Interferon-γ (IFN-γ)-inducible protein-10 (IP-10), a member of the C-X-C sub-family of chemokines, is known to be produced by monocytes, lymphocytes, keratinocytes and endothelial cells in response to IFN-γ Here, we show that human polymorphonuclear neutrophils (PMN) also have the ability to produce IP-10. IFN-γ alone had a modest effect on IP-10 mRNA accumulation, whereas tumor necrosis factor-α (TNF-α), yeast particles opsonized with IgG (Y-IgG), lipopolysaccharide (LPS), and formyl-methionyl-leucyl-phenylalanine (fMLP) all failed to up-regulate IP-10 gene expression.
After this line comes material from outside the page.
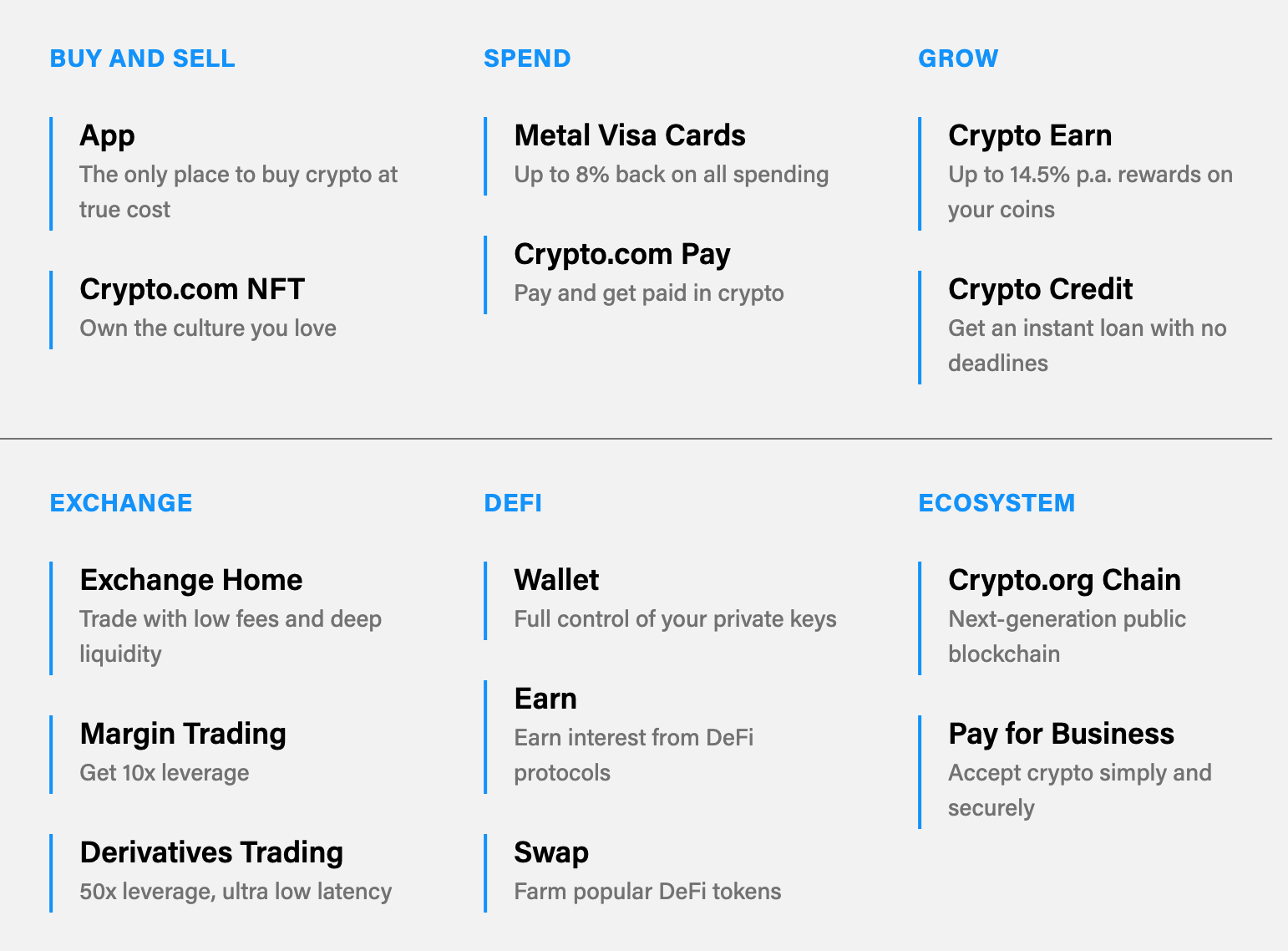
Task: Visit Exchange Home
Action: coord(191,580)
However, stimulation of neutrophils with IFN-γ in combination with either TNF-α or LPS (but not with Y-IgG or fMLP) resulted in a considerable induction of IP-10 mRNA transcripts, as well as in the extracellular release of the protein. In contrast, the best inducer of IP-10 release from peripheral blood mononuclear cells was IFN-γ alone. Furthermore, mRNA stabilization analyses demonstrated that IP-10 mRNA isolated from PMN stimulated with IFN-γ only, or with IFN-γ plus either TNF-α or LPS, had similar half-lives. Finally, we found that interleukin-10, a known inhibitor of chemokine production in PMN, moderatley suppressed the extracellular production of IP-10 in neutrophils stimulated with IFN-γ plus either LPS or TNF-α. Since IP-10 is a potent chemoattractant for activated T lymphocytes, the ability of neutrophils to produce IP-10 might contribute to the evolution and progression of the inflammatory response.